### [Exercise A]
Revise the passage on the term Lusitanic, starting with "The term is" and going on through "language and culture.", and put "combining form" in place of "prefix".
### [Exercise B]
Summarize the passage on the term Lusitanic in two sentences.

Lusitanic
Lusitanic is a term used to refer to people who share the linguistic and cultural traditions of the Portuguese-speaking nations, territories, and populations, including Portugal, Brazil, Macau, Timor-Leste, Angola, Mozambique, Cape Verde, São Tomé and Príncipe, Guinea Bissau and others, as well as the Portuguese diaspora generally.
The term is derived from Lusitanian ('person of Lusitania', Portuguese: Lusitano, Luso, fem. Lusitana, Lusa; from Latin: Lusitanicus, from Lusitania, the name of a Roman province in the Iberian Peninsula, which encompassed most of modern Portugal).
Luso- is a Late Latin prefix used to denote Portugal/Portuguese, in conjunction with another toponym or demonym.
A Lusophone (Portuguese: Lusófono/a) is someone who speaks the Portuguese language, either natively or as an additional language. As an adjective it means 'Portuguese-speaking'. The Lusosphere or Lusophony (Portuguese: Lusofonia), is the totality of Portuguese speakers around the world, and the influence of the language and culture.
Origin
The term derives from the name of one Ibero-Celtic tribe, the Lusitani, that lived in the north-western part of the Iberian Peninsula prior to the Roman conquest; the lands they inhabited were known as Lusitania. The Lusitani were mentioned for the first time, by Livy in the 1st century BCE, as Carthaginian mercenaries who were incorporated in the army of Hannibal when he fought the Romans.[1] Pliny the Elder states in Naturalis Historia (77–79 CE) that the Lusitanians were Celtiberians in particular, and ancestral to the Celtici of Baetica (now western Andalusia, Spain).[2]
The ultimate etymology of Lusitania, like the origin of the Lusitani who gave the province their name, is unclear. By popular etymology in previous centuries, the name was connected to a supposed Roman demigod Lusus (literally 'Game', a personification of gaming found only in late Roman poetry) combined with an unattested "Celtic" word for 'tribe' or 'region': *Lus- + *-tanus, 'tribe of Lusus'. Others connected Lus- with the Celtic god Lugus.[3]
After the conquest of the peninsula (25–20 BCE), Augustus divided it into the southwestern Hispania Baetica and the western Hispania Lusitania, the latter including the territories of the Celtic tribes known as the Astures (in Asturia) and the Gallaeci (in Gallaecia). In 27 BCE, the Emperor Augustus made a smaller division of the province: Asturia and Gallaecia were ceded to the jurisdiction of the new province Tarraconensis, the former remained as Provincia Lusitania et Vettones. The Roman province of Lusitania comprised what is now central and south Portugal and parts of north-central Spain.
Later Portuguese use of the name Lusitania (and derived words) – primarily figurative, poetic, or historical – is parallel to the use of Gallia in France, Britannia in England, Caledonia in Scotland, Hibernia in Ireland, Batavia in the Netherlands, Helvetia in Switzerland, and Germania and Alemannia in Germany (called Deutschland in its own inhabitants' language). Belgium derived its present name from the Roman Belgica. This attachment to ancient Roman placenames was long used to maintain a "Roman connection" as a means of protecting respectability and legitimacy in political systems dominated by the Roman Catholic church and the (primarily Frankish and later German) Holy Roman Empire, which used Latin as an official language, while Latin remained the written language of the educated class until the early modern era. In the case of Portugal, use of Luso-, Lusitan-, and other such derivatives are attested, for example, in the first Portuguese dictionary, Dictionarium ex Lusitanico in Latinum Sermonem", published in 1569, and the epic poem Os Lusíadas, published in 1572. This sort of connection to Classical Antiquity by use of evocative language saw an increase with the rise of Romanticism in the arts during the 19th century. Another Roman-revival term available to the Portuguese is Iberian and Iberio-, but since it refers to the entire Iberian Peninsula, it is used also by and in reference to the Spanish, and thus is less specific.

### [Supplied material]
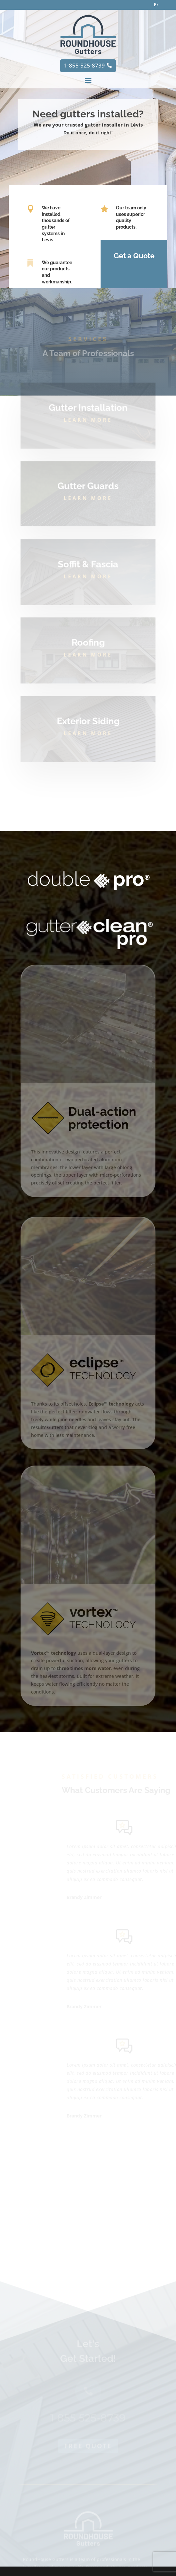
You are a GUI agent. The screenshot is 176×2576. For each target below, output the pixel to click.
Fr (156, 4)
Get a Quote (132, 255)
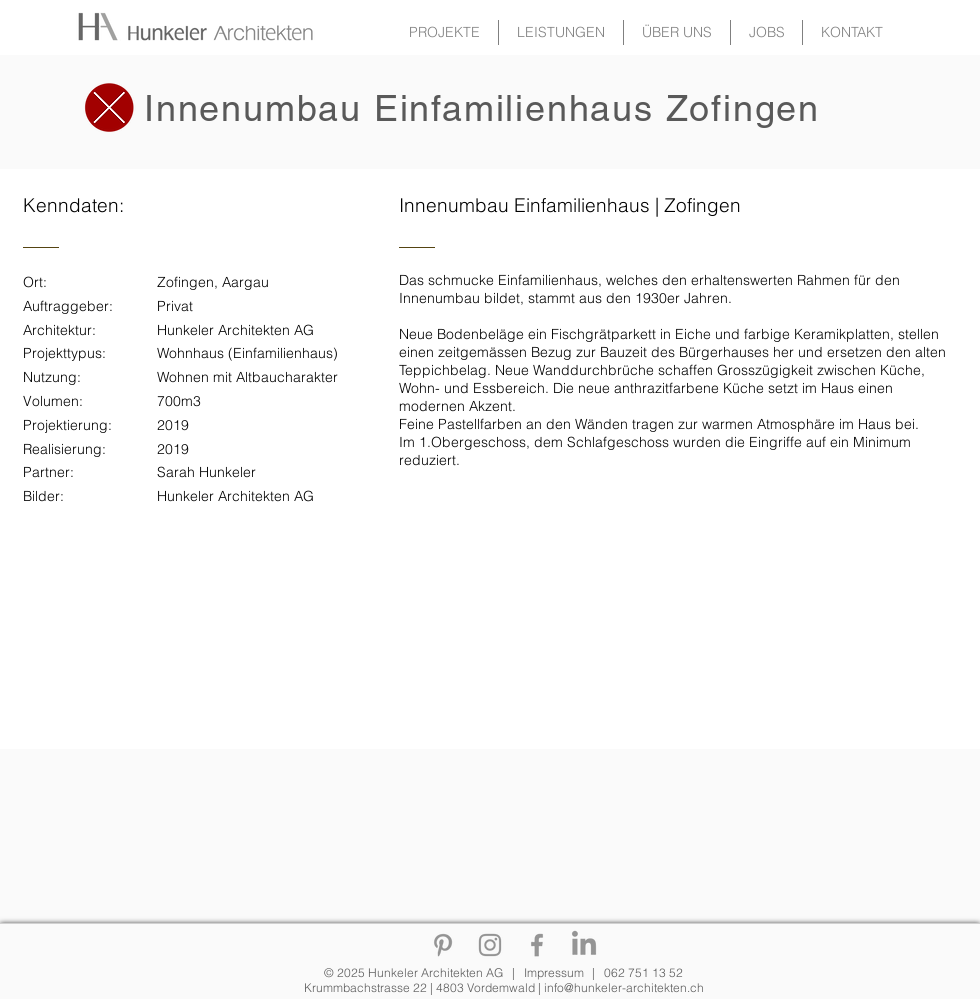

### [Output A]
The term is derived from Lusitanian ('person of Lusitania', Portuguese: Lusitano, Luso, fem. Lusitana, Lusa; from Latin: Lusitanicus, from Lusitania, the name of a Roman province in the Iberian Peninsula, which encompassed most of modern Portugal).
Luso- is a Late Latin combining form used to denote Portugal/Portuguese, in conjunction with another toponym or demonym.
A Lusophone (Portuguese: Lusófono/a) is someone who speaks the Portuguese language, either natively or as an additional language. As an adjective it means 'Portuguese-speaking'. The Lusosphere or Lusophony (Portuguese: Lusofonia), is the totality of Portuguese speakers around the world, and the influence of the language and culture.

### [Output B]
Lusitanic refers to people who share the linguistic and cultural traditions of the Portuguese-speaking nations, territories, and populations, as well as the Portuguese diaspora. The term comes from the Lusitani, an Ibero-Celtic tribe whose lands were known as Lusitania, later the name of a Roman province covering what is now central and south Portugal and parts of north-central Spain, and Portuguese use of the name, primarily figurative, poetic, or historical, is attested in the first Portuguese dictionary of 1569 and the epic poem Os Lusíadas of 1572.